### Task prompt
Rewrite the section that opens with the line containing "Image resolution: width=762" and closes with the line containing "Click the delete", substituting "green" for "yellow" and keeping everything else unchanged.

### Records
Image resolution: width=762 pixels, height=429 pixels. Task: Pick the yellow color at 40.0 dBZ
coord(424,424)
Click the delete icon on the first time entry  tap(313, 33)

...

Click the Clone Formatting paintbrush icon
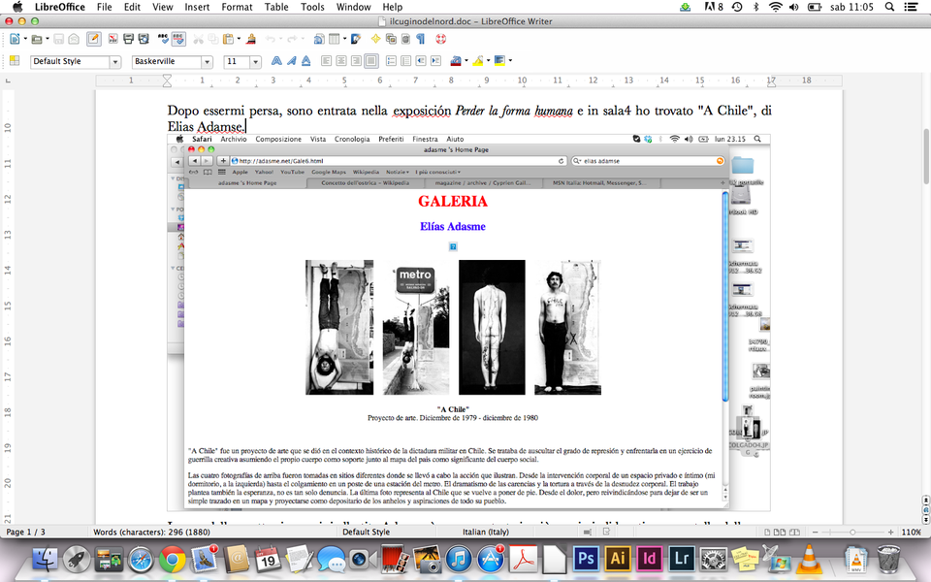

==

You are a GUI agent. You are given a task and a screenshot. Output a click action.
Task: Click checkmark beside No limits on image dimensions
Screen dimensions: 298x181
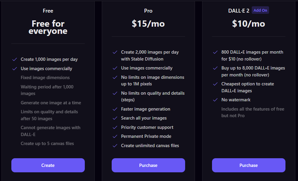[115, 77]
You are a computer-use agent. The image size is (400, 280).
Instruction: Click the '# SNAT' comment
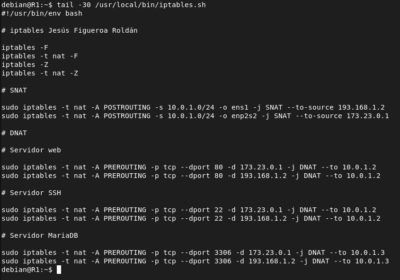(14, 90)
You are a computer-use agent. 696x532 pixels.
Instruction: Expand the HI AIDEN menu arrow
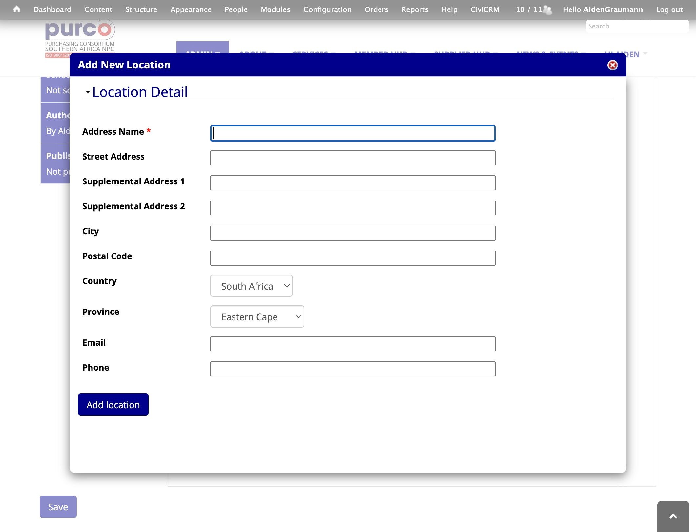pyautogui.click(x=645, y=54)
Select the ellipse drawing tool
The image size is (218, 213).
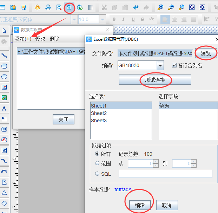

### Output for this exercise
Image resolution: width=762 pixels, height=429 pixels. Task: Pick the green color at 40.0 dBZ
coord(424,424)
Click the delete icon on the first time entry  tap(313, 33)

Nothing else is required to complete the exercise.